La nuit est tombée sur la Puerto Natales. Flavien profite de ces instants pour se rendre sur le front de mer, « j’ai besoin de réfléchir », lâche-t-il. Bon désormais il va falloir que je m’arrête moins souvent pour prendre les espèces en photos, enfin elle est au courant de cette passion et semble apprécier, alors elle ne pourra pas être surprise. Cette rencontre me rebooste, ça fait du bien.

Un trek aux petits oignons

Ce lundi, le réveil-matin sonne à 5 h. « La tête pleine, je somnole jusqu’à 9 h 30. » Il engloutit le petit déjeuner. Flavien déambule dans les rues de Puerto Natales. « Hier, je n’ai pas pris le temps d’observer la ville. »

La ville vit du tourisme, le centre-ville est très chic, remarque Flavien. Les nombreuses boutiques « cosy », très européennes, les quartiers résidentiels appuient son intuition. Les maisons offrent que très peu d’étages. Ce qui donne une allure très « plate » à cette ville, martèle Flavien. À 11 h 30, rendez-vous avec Camille à son auberge. L’objectif est la planification des neuf jours à venir de randonnée, en autonomie.

Ils se rendent auprès des compagnies qui vendent les billets des campings du fameux parc Torres del Paine. « Où nous essayons de glaner des infos avant de nous en procurer. » Puis chacun de son côté, juste après le repas, Flavien et Camille achètent le nécessaire à ces jours de trek.
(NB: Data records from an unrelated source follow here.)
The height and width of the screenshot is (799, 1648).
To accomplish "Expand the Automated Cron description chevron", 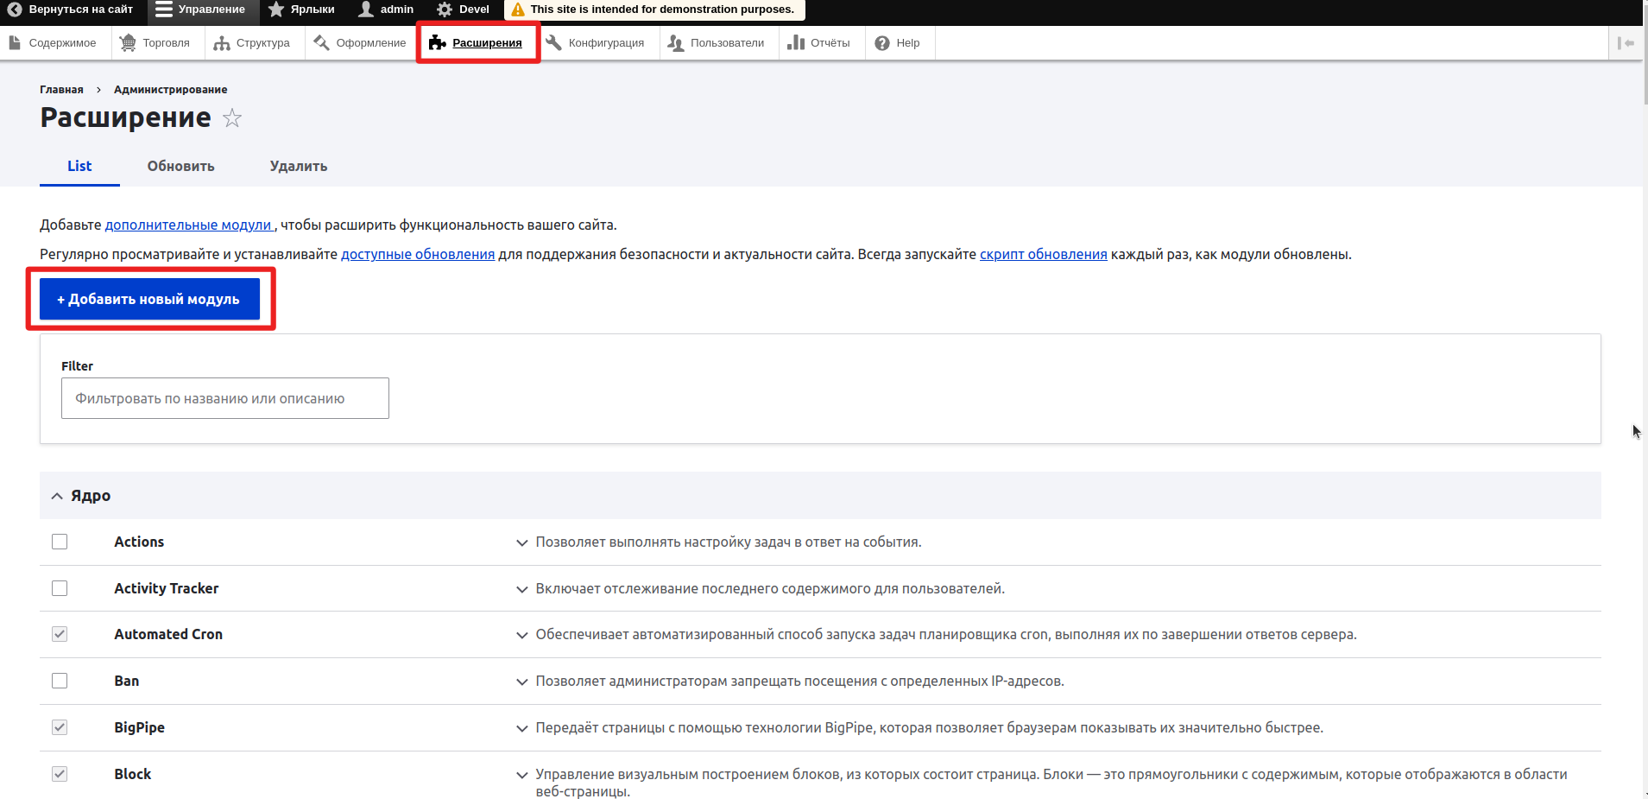I will point(521,635).
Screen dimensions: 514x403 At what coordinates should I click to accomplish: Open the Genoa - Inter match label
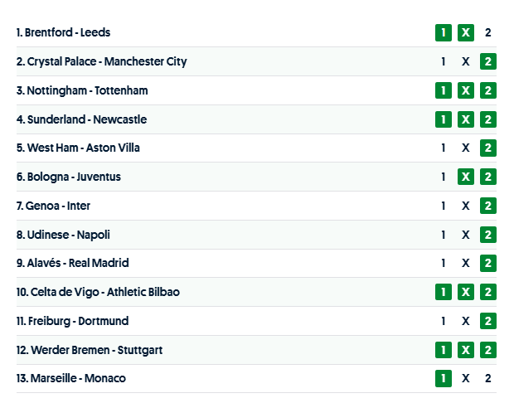(x=53, y=206)
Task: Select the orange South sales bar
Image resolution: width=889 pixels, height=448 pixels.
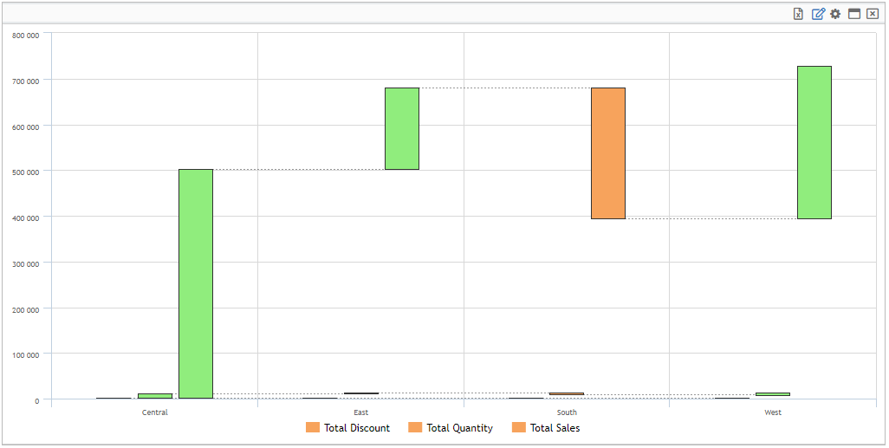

La tocante affiche déjà plus de 17 h. L’heure est la préparation aux petits oignons des sacs respectifs. (Crédits : Donatia fascicularis, Drosera uniflora et Caltha dionaeifolia/Flavien Saboureau)

Camille repasse à mon auberge en fin de soirée. Le but est de récupérer des sacs poubelle et un étanche que je peux lui prêter. « L’aubergiste nous rappelle qu’elle n’a normalement pas le droit de rentrer », grommelle Flavien. Le manque de sommeil invite Flavien à dormir tôt. « Je ne tarde pas à aller me coucher après avoir répondu à des mails pros qui se sont donné le mot pour tous arriver en même temps. » À suivre…

Romuald Pena

Journaliste et curieux de nature, j’aime les mots et ce qu’ils chantent aux oreilles qui les entendent. « La vérité, c’est qu’il n’y a pas de vérité », assurait Pablo Neruda. Ainsi j’apporte des faits, des faits, encore et toujours des faits, car : « Nous ne pouvons être condamnés à pire, à juger les autres, à être des juges. » (Le Testament d’Orphée, de Jean Cocteau)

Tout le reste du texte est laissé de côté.